Bug #1806
closedDFBSD 2.7.3 - mbuf exhausted while rsync to a NFS
100%
Description
I got two virtual machines running DFBSD. One is KVM (512MB mem) and the other
one is under VMware (1024MB).
kvm is the NFS server which is exporting /usr like this:/usr -alldirs -maproot=root: -network ....

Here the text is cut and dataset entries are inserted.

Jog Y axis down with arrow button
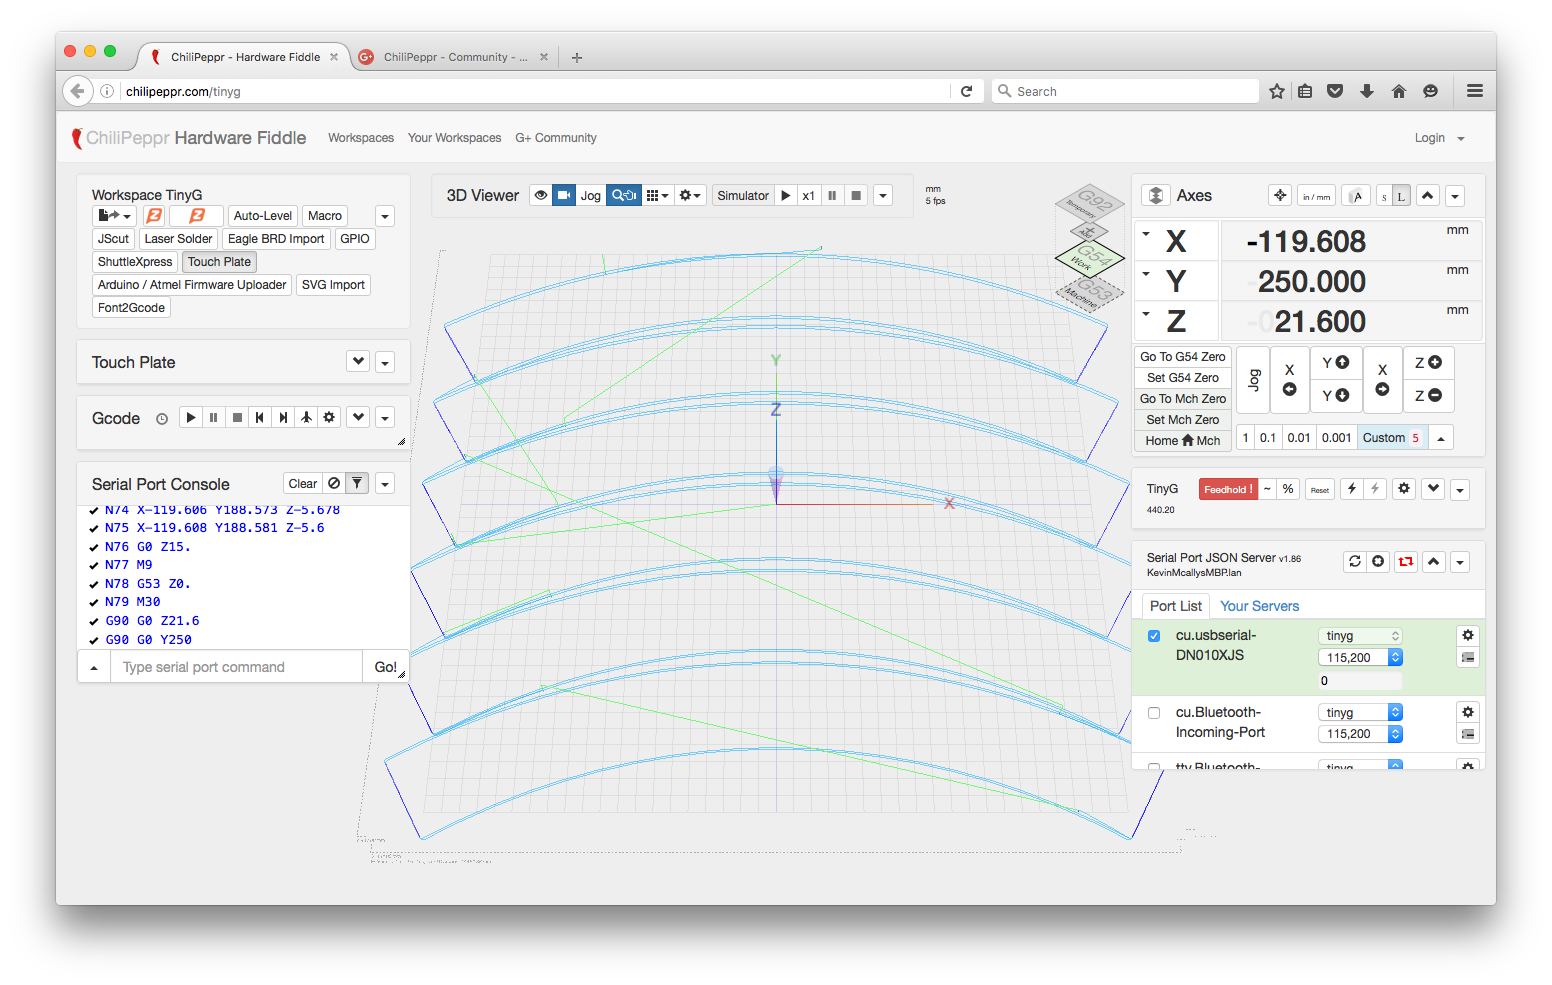The height and width of the screenshot is (985, 1552). (1335, 396)
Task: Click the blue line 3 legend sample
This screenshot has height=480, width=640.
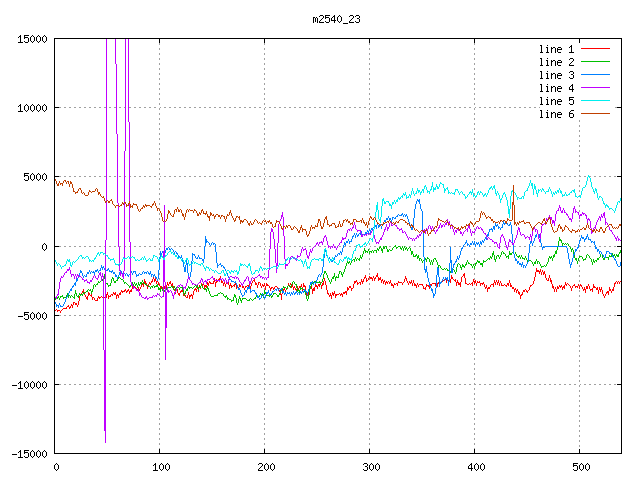Action: click(595, 75)
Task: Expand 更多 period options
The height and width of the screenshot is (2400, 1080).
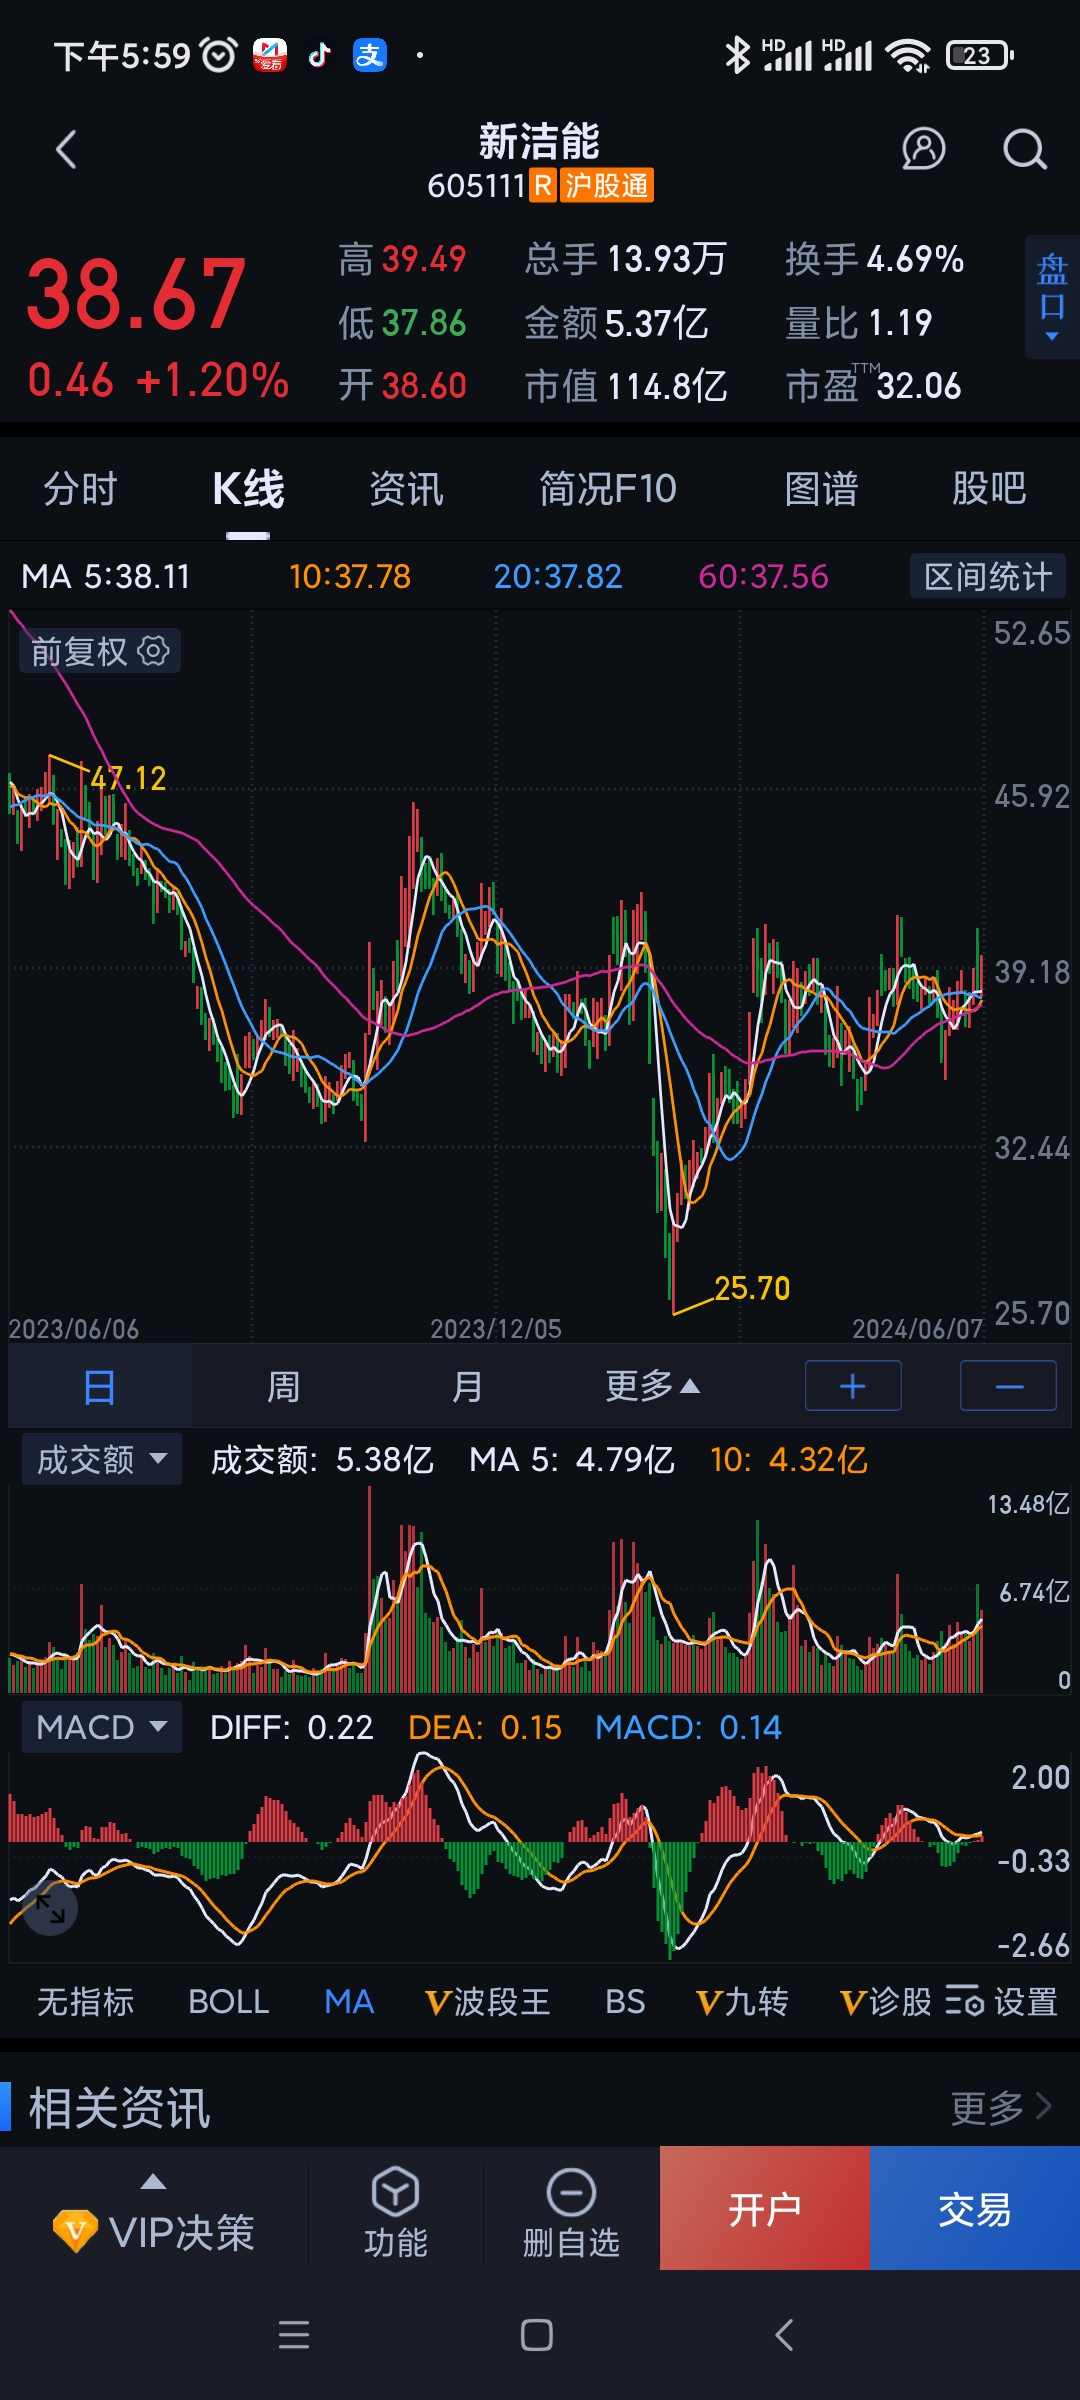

From the vmware I mount it, and start copying the repo using rsync:
# rsync -av -progress /usr/src /mnt/target/usr/
After a while the following warning appears in the kvm (NFS server):
Warning, objcache(mbuf): Exhausted!
# netstat -m 9056/9056 mbufs in use (current/max): 134/4528 mbuf clusters in use (current/max) 9190 mbufs and mbuf clusters allocated to data 2532 Kbytes allocated to network (22% of mb_map in use) 163 requests for memory denied 0 requests for memory delayed 0 calls to protocol drain routines
In the client part the copy stops:
dfbsd/.git/objects/pack/pack-eb16b18282ea58f39f353cb1c7e4786cfa544159.pack 24084480 10% 4.10MB/s 0:00:48 rsync: writefd_unbuffered failed to write 4 bytes to socket [sender]: Broken pipe (32) rsync: write failed on "/mnt/remote/dfbsd/.git/objects/pack/pack-eb16b18282ea58f39f353cb1c7e4786cfa544159.pack": RPC struct is bad (72) rsync error: error in file IO (code 11) at receiver.c(302) [receiver=3.0.7] [sender] io timeout after 30 seconds -- exiting rsync error: timeout in data send/receive (code 30) at io.c(140) [sender=3.0.7] [vmware] /usr/src>
And I can't even ssh from outside the kvm machine:
% ssh 192.168.3.100 antonioh@192.168.3.100's password: Timeout, server not responding. %
Updated by dillon over 14 years ago
Ok, this should be fixed now. nfs_realign() was calling m_copyback() which was allocating the mbuf chain using normal mbufs instead of cluster bufs, causing the normal mbufs to get blown out on machines with low amounts of memory.
-Matt
Updated by tuxillo over 14 years ago
Hi Matt,
As we agreed, I've uploaded the dump files of the panic that was produced in the
NFS client side. They are in my home dir: ~/crash/1806*.1
Cheers,
Antonio Huete
Updated by tuxillo over 2 years ago
- Description updated (diff)
- Assignee deleted (
0)
Updated by tuxillo over 2 years ago
- Status changed from New to Closed
- % Done changed from 0 to 100
Unable to reproduce this issue, hence closing.
Evidence¶
SERVER
root@dev01:/usr/src # sysctl hw.physmem hw.physmem: 500301824 root@dev01:/usr/src # cat /etc/exports /usr -alldirs -maproot=root: -network 10.0.0.0/24
- Have been monitoring the mbuf usage, it's really low during the copy.
- No errors in dmesg.
CLIENT
root@dev03:~ # df -h /usr/src Filesystem Size Used Avail Capacity Mounted on 10.0.0.101:/usr/src 44.5G 11.0G 33.5G 25q /usr/src root@dev03:~ # rsync -aP --delete /usr/src /mnt/target/usr/ sending incremental file list root@dev03:~ # diff -urN /usr/src /mnt/target/usr/src load: 0.00 cmd: diff 798 [running] 0.08u 1.36s 7q 3916k root@dev03:~ #
- Repeated the copy multiple times.
- Even compared the directories with diff and rsync.